### Questions:
(1) Using the passage on EHR incentive payments, answer these questions:
(a) How many physicians chose to participate in the Medicare program?
(b) How many hospitals had registered throughout September?
(c) What total amount have the two programs paid to hospitals?
(2) Reproduce the passage on EHR incentive payments word for word, from "It's estimated that" up to and including "the Medicaid program.".

### Extract provided:
It's estimated that the agency will make payments totaling $27 billion to the 300,000 physicians and other eligible professionals participating in the program, as well as the 4,000 hospitals that have enrolled in the Medicare EHR incentive program, the Medicaid incentive program, or both.
According to the CMS report, as of September, approximately 303,072 physicians opted to participate in the two programs, which indicates a 7% jump in total enrollment. Of the 303,072 physicians, 208,331 chose to participate in the program administered through Medicare, while 94,741 have enrolled in the Medicaid program.
Throughout September, 4,057 hospitals have registered, showing another 2% increase since August. According to CMS, it paid 82, 535 physicians and other eligible professionals $1.4 billion in incentive money under the Medicare EHR program, while 60,208 of their peers collected $1.2 billion in Medicaid EHR dollars.
Currently the two programs have made 4,211 payments to 3,044 hospitals totaling $4.9 billion. Nearly $2.6 billion has been paid through Medicare and approximately $2.3 billion paid through Medicaid. According to CMS, the number of hospital payments can exceed the number of hospitals enrolled because hospitals can receive payments under both Medicare and Medicaid.

### Material supplied:
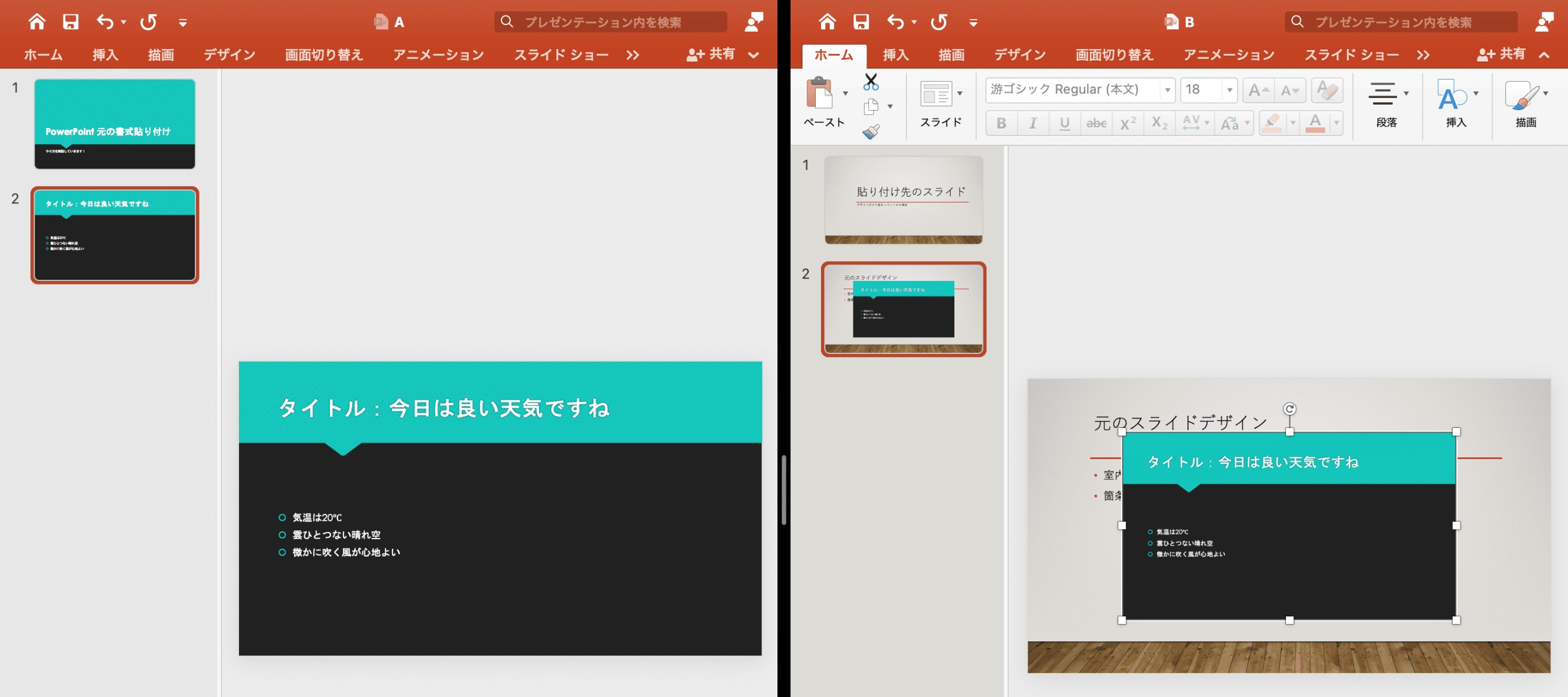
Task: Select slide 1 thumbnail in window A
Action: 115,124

==

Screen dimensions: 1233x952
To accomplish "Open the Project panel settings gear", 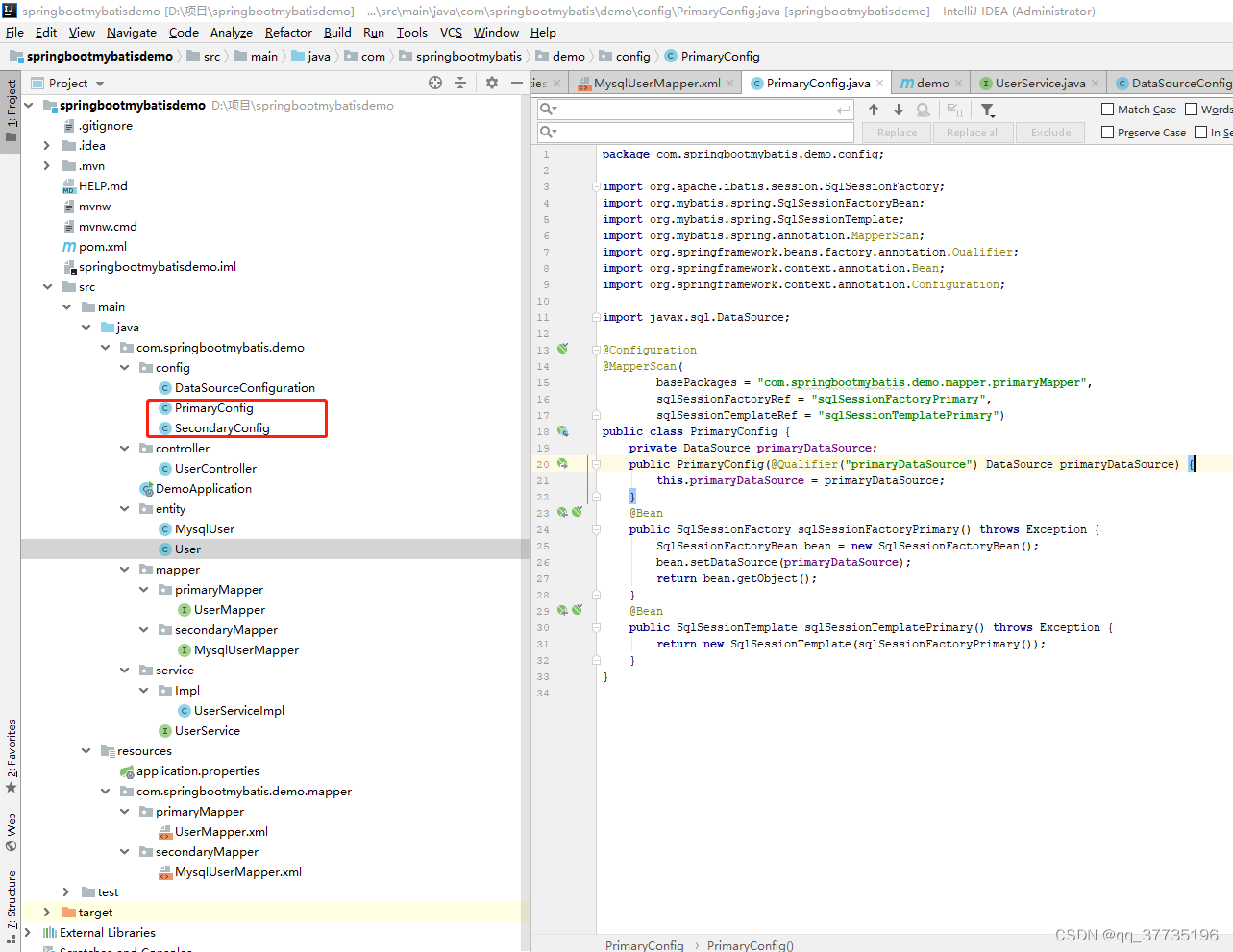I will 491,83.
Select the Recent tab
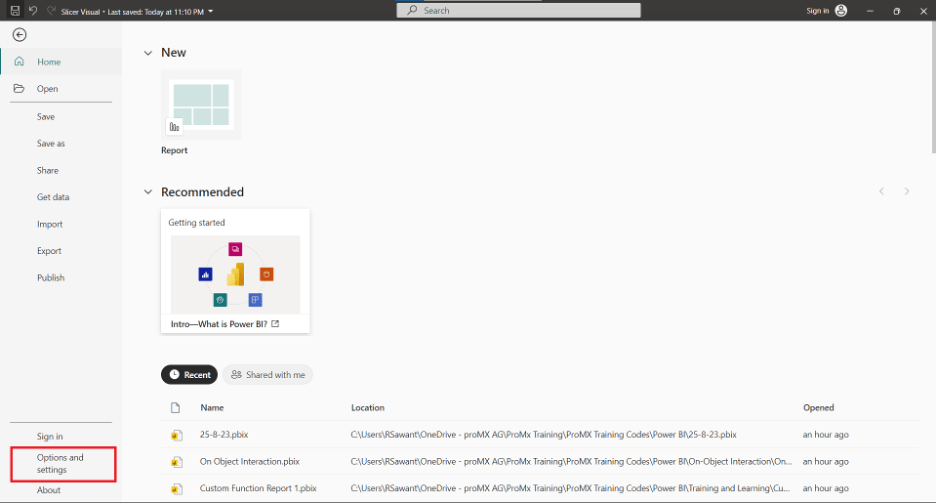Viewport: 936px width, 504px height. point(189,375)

### Responses to the exercise:
(1)
(a) 208,331
(b) 4,057
(c) $4.9 billion

(2)
It's estimated that the agency will make payments totaling $27 billion to the 300,000 physicians and other eligible professionals participating in the program, as well as the 4,000 hospitals that have enrolled in the Medicare EHR incentive program, the Medicaid incentive program, or both.
According to the CMS report, as of September, approximately 303,072 physicians opted to participate in the two programs, which indicates a 7% jump in total enrollment. Of the 303,072 physicians, 208,331 chose to participate in the program administered through Medicare, while 94,741 have enrolled in the Medicaid program.